### RAW DATA
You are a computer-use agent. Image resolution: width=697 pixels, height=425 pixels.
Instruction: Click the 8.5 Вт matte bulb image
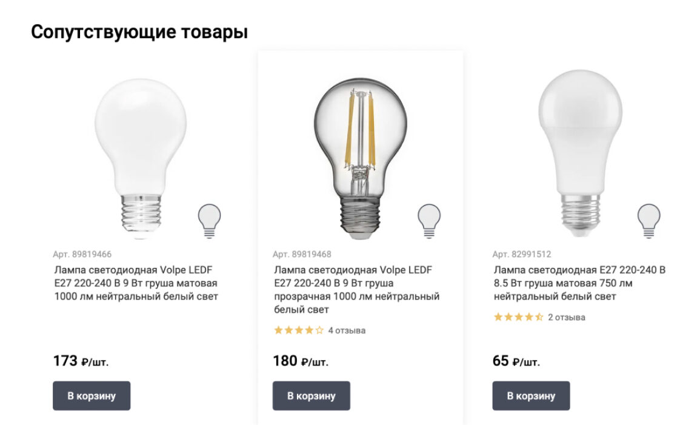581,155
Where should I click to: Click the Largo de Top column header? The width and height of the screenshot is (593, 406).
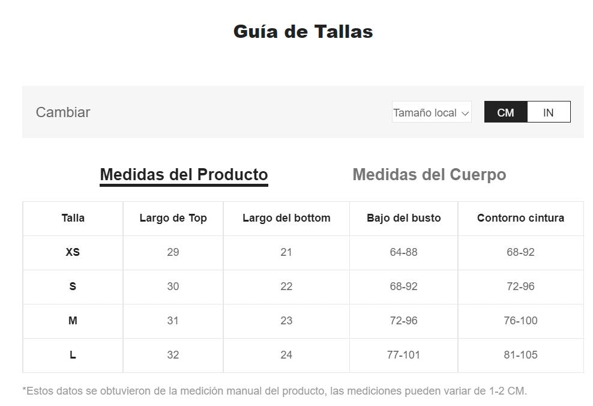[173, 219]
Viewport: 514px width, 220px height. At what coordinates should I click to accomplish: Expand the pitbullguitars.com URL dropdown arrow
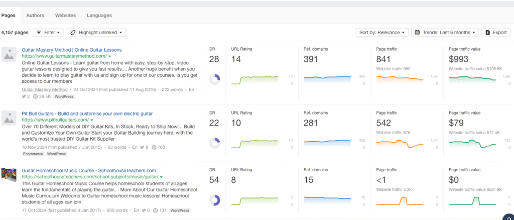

### TASK REQUIREMENTS
Once the pictures are dropped, set down everything else in the records exactly.

### YOUR SOLUTION
You are a computer-use agent. Image resolution: width=697 pixels, height=425 pixels.
Instruction: Click the 8.5 Вт matte bulb image
581,155
Where should I click to: Click the Largo de Top column header? The width and height of the screenshot is (593, 406).
[173, 219]
Viewport: 514px width, 220px height. At what coordinates should I click to accomplish: Expand the pitbullguitars.com URL dropdown arrow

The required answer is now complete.